Andrew: Exactly. But we still talk about politics in regional terms; we’re sticking with what was true before the Civil Rights movement. And the Electoral College system helps us pretend that this other way is, in fact, the reality. The myth is easier than the explanation. The new information usually doesn’t sell very well because it’s more complicated. And people generally prefer not to deal with more complication.
Julie: It is interesting — this realization that the old paradigm continues to drive contemporary thinking. Based on this, the reflection of who we are is really 50 years old.

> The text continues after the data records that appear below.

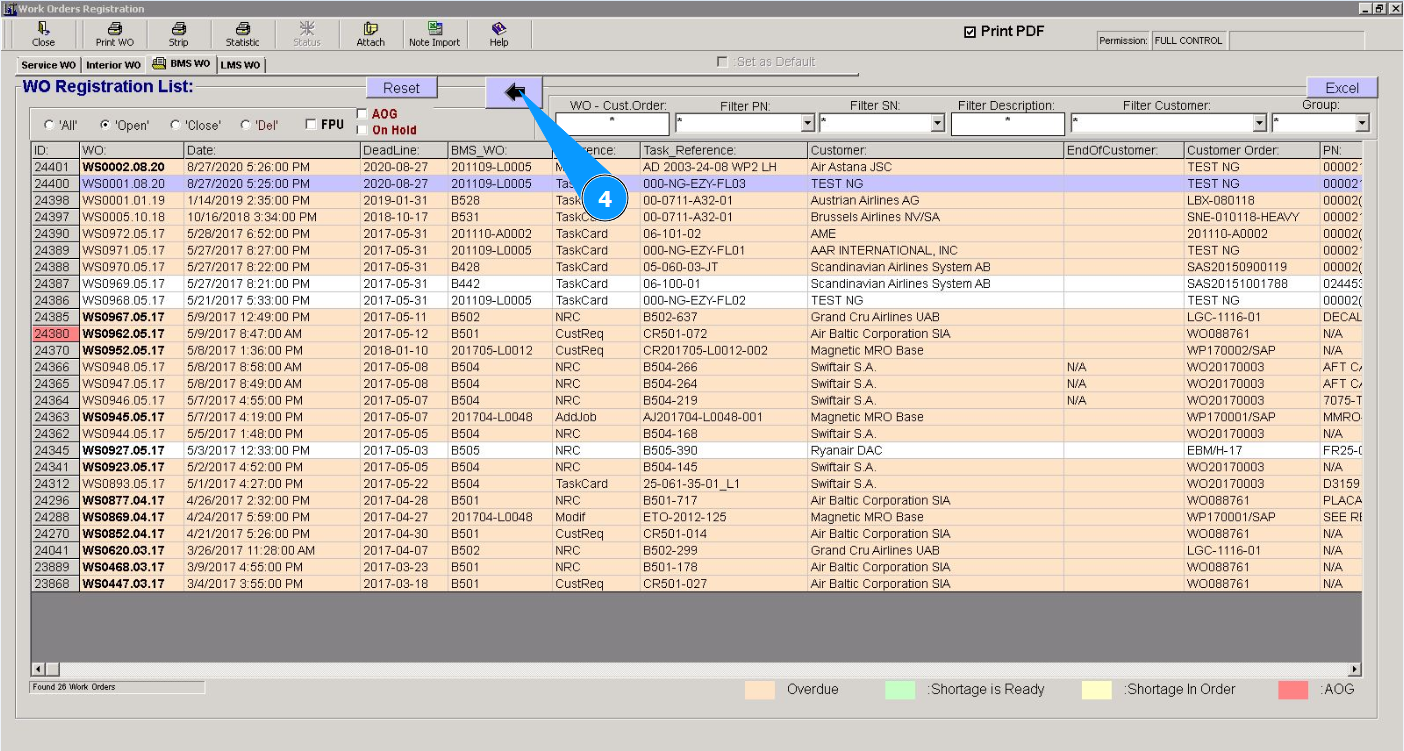This screenshot has height=751, width=1404.
Task: Open the Group dropdown list
Action: tap(1362, 124)
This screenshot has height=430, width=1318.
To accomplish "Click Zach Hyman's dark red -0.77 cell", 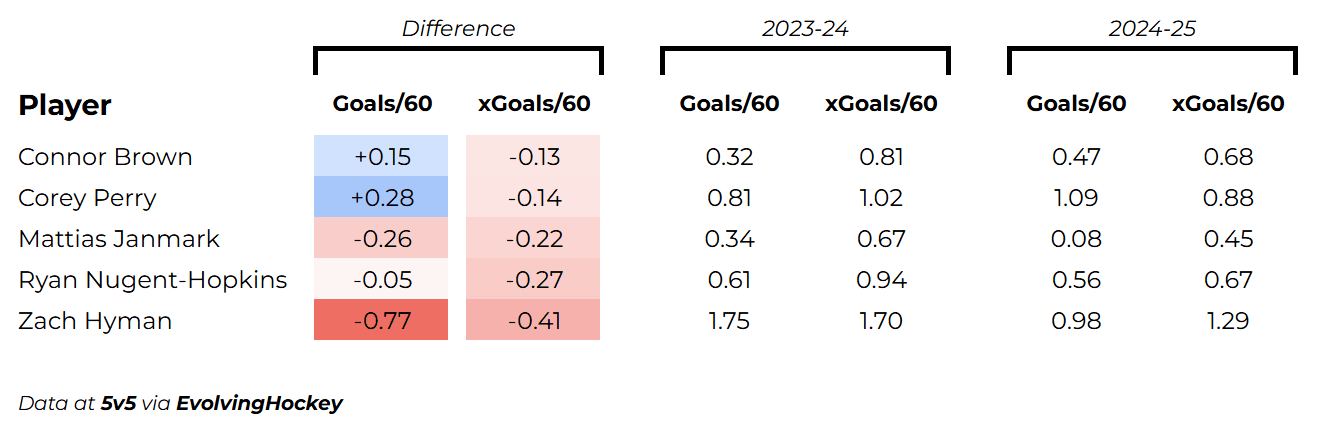I will click(x=381, y=321).
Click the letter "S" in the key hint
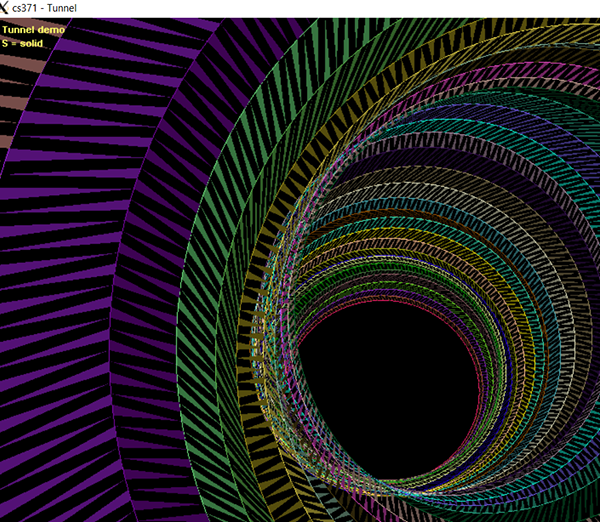Image resolution: width=600 pixels, height=522 pixels. coord(5,43)
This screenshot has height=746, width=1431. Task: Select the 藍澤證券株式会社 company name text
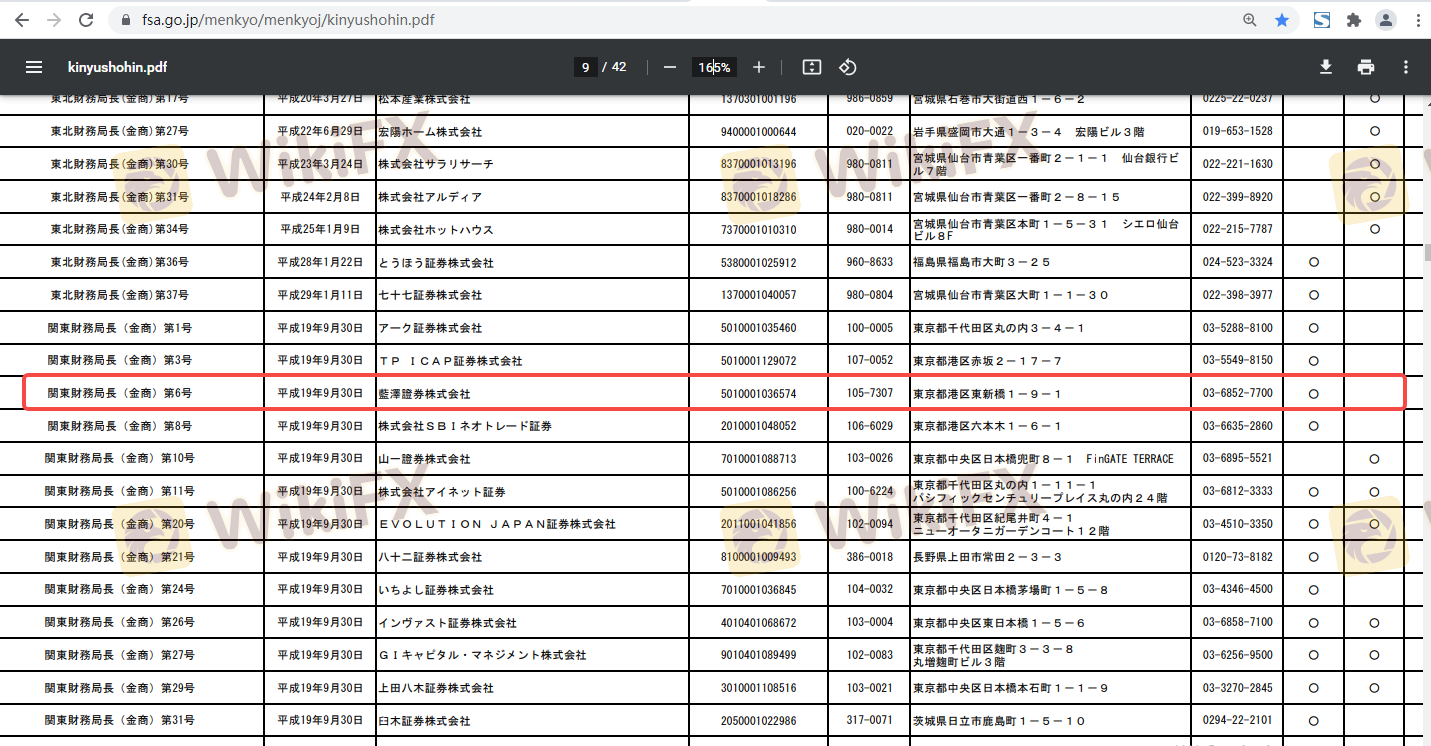pos(424,394)
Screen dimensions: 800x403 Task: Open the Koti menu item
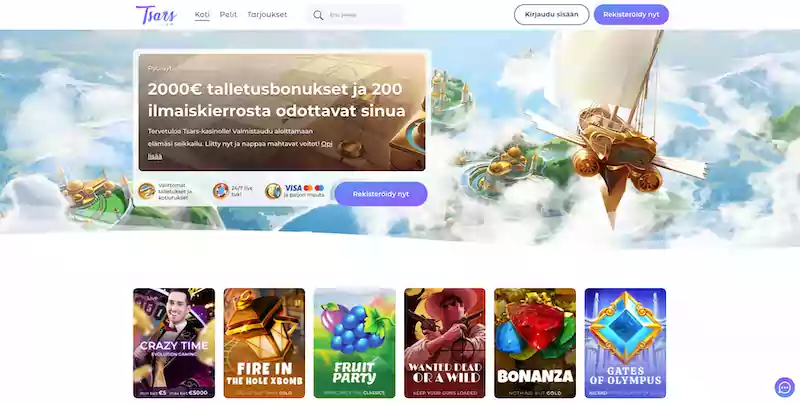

Andrew: It is. In the Voting America project we discovered that in national politics our language and our metaphors are from the early ‘60s. But the reality has changed very much. The implication, I think, is — that’s kind of dangerous — to be describing things in a way that’s completely inaccurate. We make decisions based on those assumptions. I was amazed because we walked into this project with that assumption. We walked in thinking we were going to explain how we got to that point. But as it turns out, we’re not even at that point. We’re somewhere else entirely. And that blew our minds. And every time we get to go out and talk about this stuff – it’s exciting.
Julie: It seems like it would still be a hard sell, though. That even if you have the visual data right in front of you, and the evidence is overwhelming in this other camp, people are still going to hold on to what they know.
Andrew: As a historian, I have a superstitious appreciation for facts. And so I like to revel in those as much as I possibly can. And all I can do is use those to help best answer the questions and try to show, whatever I’m trying to answer, where the evidence pushes me. And that’s what all this is about. Being as transparent as possible, and what comes of that, comes of that.
Julie: Well, thank you, Andrew!
Andrew: It was a fun conversation. Thank you.